Hevy Fest returned this weekend up against it a bit.

Shaky legs from last year's re-arrangement of venue from field to Brixton Academy; teamed with shiny new Alt-Fest boasting Marylyn Manson as a headline act the same weekend.

Luckily Alt-Fest bombed, tanked on investments and cancelled catastrophically a few weeks prior, leaving way for a decent number to purchase the reasonably priced Hevy weekend (prices ranged from £60-£80 in sale tiers) and the event returned to its usual haunt of Port Lympne Wild Animal Park.

The festival was tiny. We can't figure out if this is great or not. The campsite can be strolled around in 10 minutes and the three stage arena in) maybe about 2. However, the result is above par amenities and free access to the zoo. Win.

The lack of a large sponsor was obvious, but staff were friendly and thought out planning apparent. Drinking was nicely surmised by over 18 wristbands so everything felt relaxed. Hevy was planned to be a cashless wristband system but disappointingly tech failed a week before.

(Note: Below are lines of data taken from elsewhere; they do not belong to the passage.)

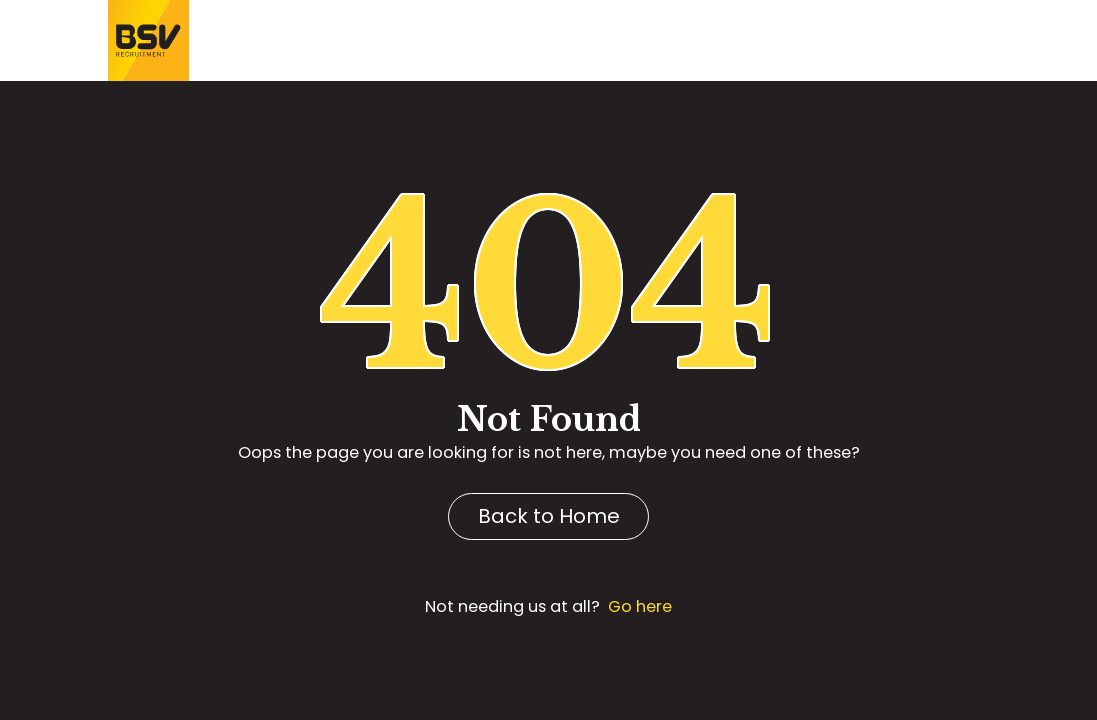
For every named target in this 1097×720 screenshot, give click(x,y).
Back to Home (549, 516)
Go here (640, 606)
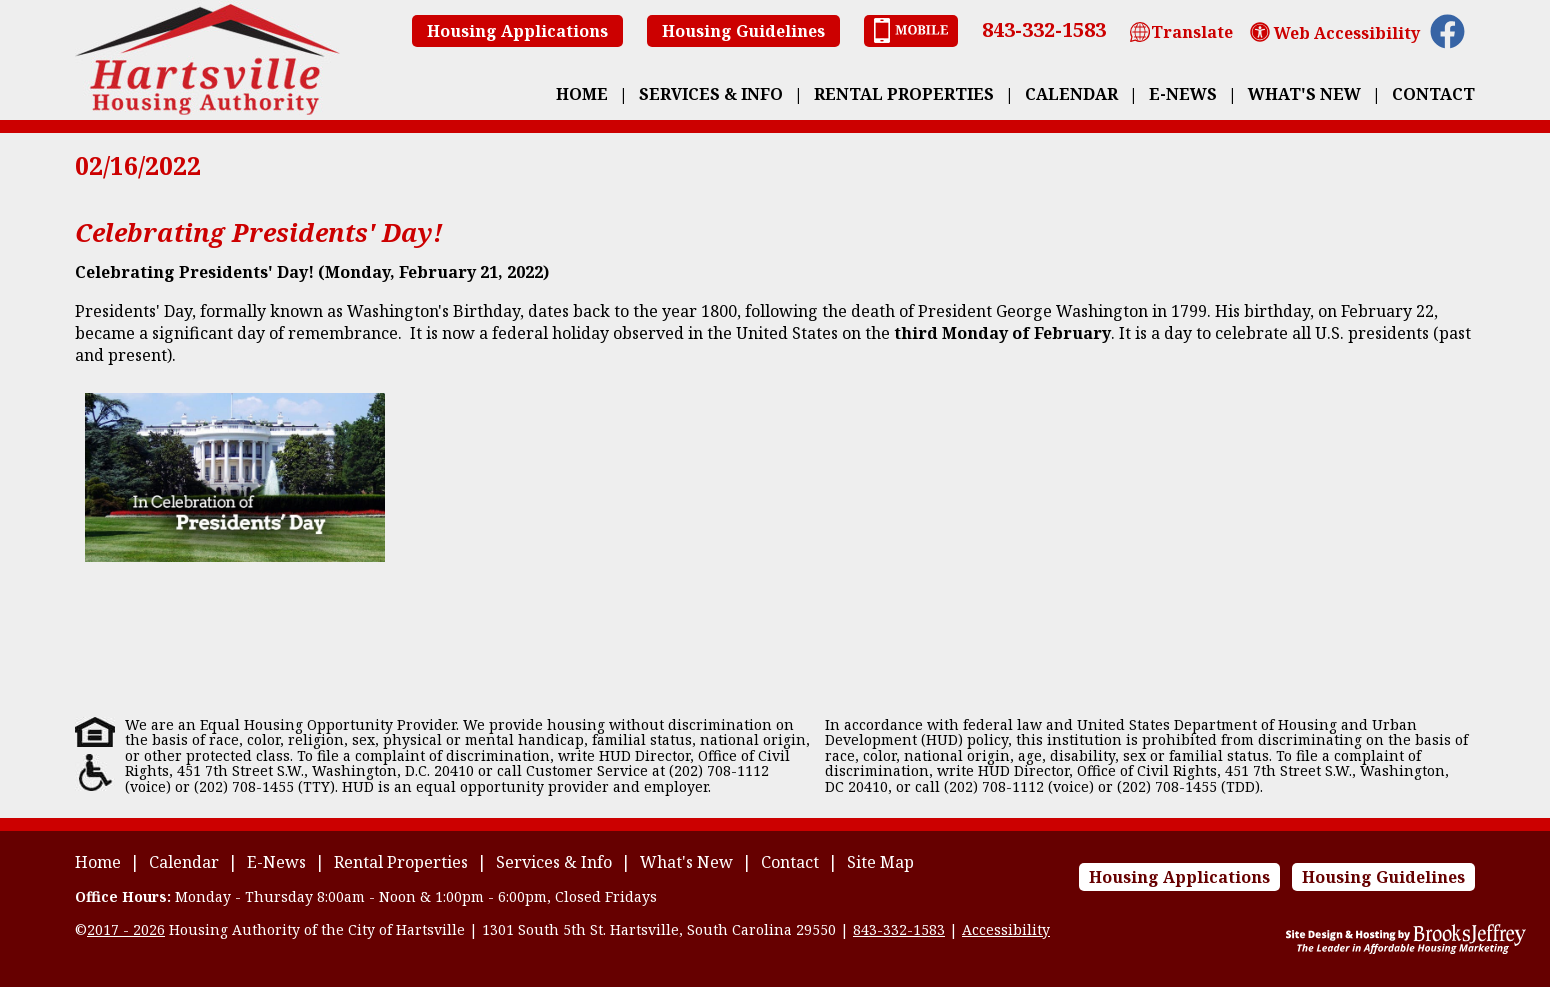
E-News (1183, 94)
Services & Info (711, 94)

Music was nicely devised into a heavy Friday and punk Saturday.

Friday saw melodic, experimental Maybeshewill run main stage with its pleasant edginess. TRC owned the second stage with their overtly cocky cockney which was as equally cringey as it was compelling. We also loved Texasinjuly, Kvelertak and iwrestledabearonce (feminist whoop for the strong ass female scream vocals on the latter). Silverstein made a return, still smarting strongly of emo but their new material does stand up.
Headline came from Finch drawing the entire festival into a regressive, hooting throng of adolescence. Despite Randy's drink induced face plant they charged through their classics seamlessly and with flair. Bring on the new album.

Saturday nodded to punk and alternative and acts were a bit more varied. Scottish pop punker's Murderburgers opened strong on the main stage with their unquiet brand of bouncy angst. Palm Reader presented us with a unique wall of noise that was compelling and classic, they could be the ones to watch. '68 saw a huge turn out from those who adore Josh Scogin, to sample his yearling duo of southern drawling experiential hard-core.
Reel Big Fish drew a huge dancing crowd along with headliner's The Vandals. Both reminding us, it's not dead, it's just changed a little bit.

As long as you're not expecting all the bells and whistles, Hevy won't disappoint. It's an intimate, stripped back, laid back festival that's genuinely all about the music and a handful of people who love it too.

Can't wait to see how they will build on this next year.